More Ruminations on DocBook

Volume 6, Issue 24; 29 May 2003

Some ideas about what a refactored DocBook might look like, and a prototype.

He would like to start from scratch. Where is scratch?

Elias Canetti

It doesn't seem quite fair to suggest scrapping DocBook without at least considering what should replace it. And rather than waiting until I'm finished, I think it probably makes sense to publish what I've cooked up. It's maybe three-quarters finished, maybe a little more. In any event, it's just one guy's idea.

In general terms, my changes fall into four categories: rationalize the content model of inlines, normalize the metadata, discard cruft, and make changes that appear (to me) to simplify things.

Rationalizing Inlines

I've divided inlines into three classes: ubiquitous inlines (ones that should be available everywhere), general inlines, and domain-specific inlines.

In trying to find a design principle to discriminate between what should go in the content model of a particular inline and what should not, I eventually settled on a simple one: any given inline contains just text or it contains every inline. In my prototype, a lot of inlines contain just text.

Just Text

Given that there are some ubiquitous elements, what does “just text” mean? It means the following:

ubiq.inlines = db.inlinemediaobject
             | db.anchor
             | db.indexterm
             | db.remark
docbook.text = text | ubiq.inlines
             | text.phrase | text.replaceable

Anywhere that character data is allowed, so is inlinemediaobject (because it's the traditional DocBook way of allowing special characters; less necessary in XML but still valuable enough in legacy terms to justify inclusion), anchor, indexterm, remark, and special forms of phrase and replaceable.

What's special about phrase and replaceable in this context is that they contain “just text”. In contexts where all inlines are allowed, they're allowed inside phrase and replaceable too.

Normalizing Metadata

DocBook has a dozen or more flavors of metadata wrapper (bookinfo, chapterinfo, sidebareinfo, etc.). It has all these flavors because DTDs only allow one content model per element name and we wanted to provide some way for customizers to require or restrict metadata in different contexts.

RELAX NG removes the restriction that there can only be one content model per element name and allows us to replace all of these multifarious elements with a single wrapper: info.

Out-of-the-box, info comes in three flavors: with a required title, with an optional title, and with titles forbidden. The grammar is arranged so that customizers who need or want to add more flavors can easily do so, without adding more element names.

I've also taken the liberty of enforcing two additional rules: title, titleabbrev, and subtitle must appear first (and in that order) if they're allowed or required, and they may appear only once.

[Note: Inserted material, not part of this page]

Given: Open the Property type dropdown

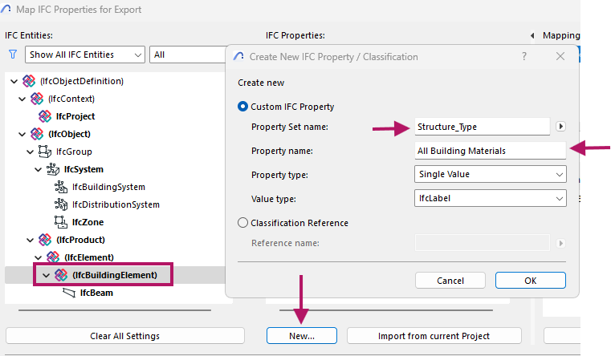Looking at the screenshot, I should click(x=491, y=174).
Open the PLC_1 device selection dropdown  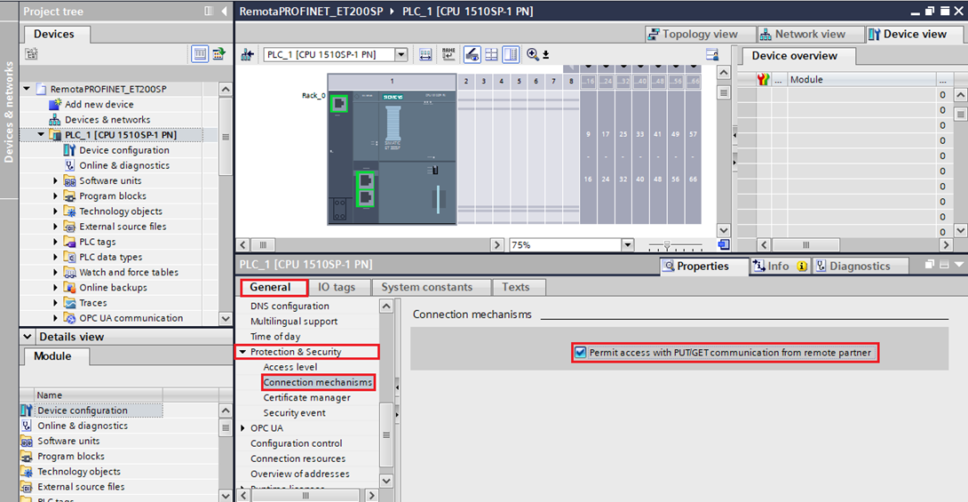tap(401, 55)
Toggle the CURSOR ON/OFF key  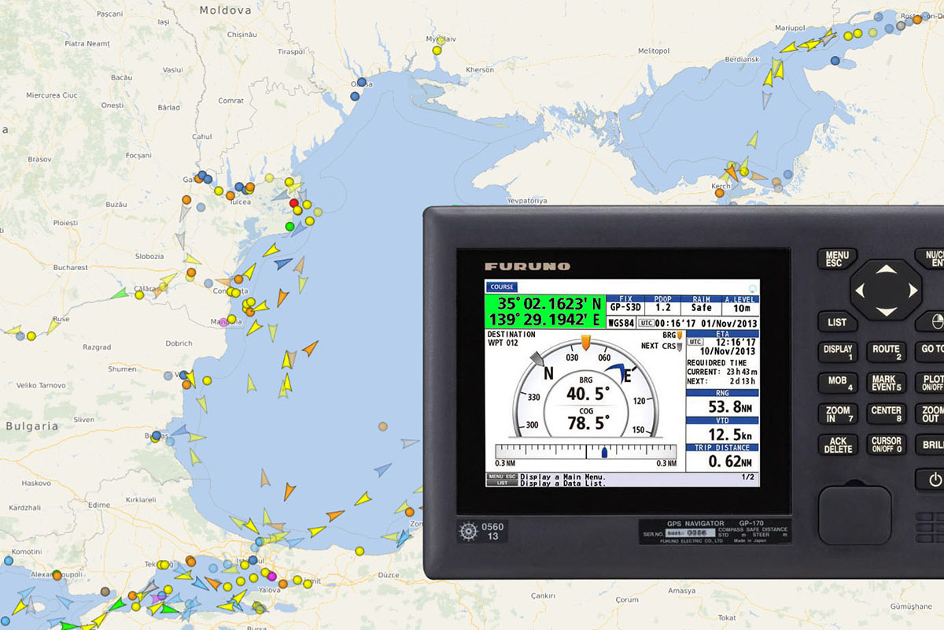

And titles are only allowed inside info. You can't have them outside anymore.

Discarding Cruft

Some stuff just has to go. I have no doubt that for every element in DocBook, there's a user somewhere. But I believe experience suggests that some of them are not worth the complexity they carry.

My list of candidates for deletion:

  • msgset. And perhaps more controversially simplemsgset.

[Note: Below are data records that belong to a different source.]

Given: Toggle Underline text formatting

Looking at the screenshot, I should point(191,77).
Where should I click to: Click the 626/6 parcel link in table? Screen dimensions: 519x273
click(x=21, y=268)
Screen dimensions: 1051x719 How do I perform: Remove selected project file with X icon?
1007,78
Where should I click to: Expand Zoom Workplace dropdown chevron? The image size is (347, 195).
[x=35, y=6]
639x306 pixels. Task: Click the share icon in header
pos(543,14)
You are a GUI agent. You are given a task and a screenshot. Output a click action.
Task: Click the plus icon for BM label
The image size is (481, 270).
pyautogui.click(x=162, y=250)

  • graphic, inlinegraphic, graphicco.

  • sgmltag. Replaced by xmltag.

  • authorblurb. Replaced by personblurb.

  • toc and lot. Replaced by much simpler toc markup.

  • caption. Maybe we should allow captions on figures, but allowing them on mediaobject is clunky.

  • modespec, invpartnumber, pubsnumber, isbn, and issn (use biblioid), structname, structfield, medialabel, interface, action, property, otheraddr, contractnum, contractsponsor, corpauthor (author now allows either a personname or an orgname), corpname (replaced by orgname), beginpage (good riddance!), ackno, alt, and collabname.

  • Also segmentedlist.

  • link, olink, ulink. Replaced by ubiquitous linking. Every element can have either a linkend attribute or an href attribute.

  • Enumerated section elements (sect1, sect2, refsect1, etc.). Again, these exist because there was no other way to limit recursive depth in DTDs. In RELAX NG, you can do it without forcing the author to think about the element names.

Too aggressive, perhaps. Or not aggressive enough. Certainly not a finished, final list.


Finally, I've made some organizational changes. Some of these are documented as future use changes in V4.0, some are not.

In no particular order:

  • The components of a personal name (firstname, surname, etc.) are no longer allowed free-standing. You have to wrap them in a personname.

  • I've explicitly allowed both CALS and HTML table models. RELAX NG lets us segregate them so there's no overlap: it's exactly one or exactly the other. Perhaps HTML tables should (also or only?) be allowed in the XHTML namespace?

  • I removed the format attribute from verbatim environments.

  • I dropped the class attribute from productname.

  • I made title mandatory on equation.

  • I removed the srccredit attribute from imagedata and friends. Those elements now allow info and the credit can more properly go there.

  • I removed contrib, use othercredit instead.

A Prototype

All this work resulted in a prototype and a stylesheet that converts (some) DocBook V4.2 documents to conform to the prototype.

One important change that I haven't made (yet) is putting DocBook in a namespace. But we should.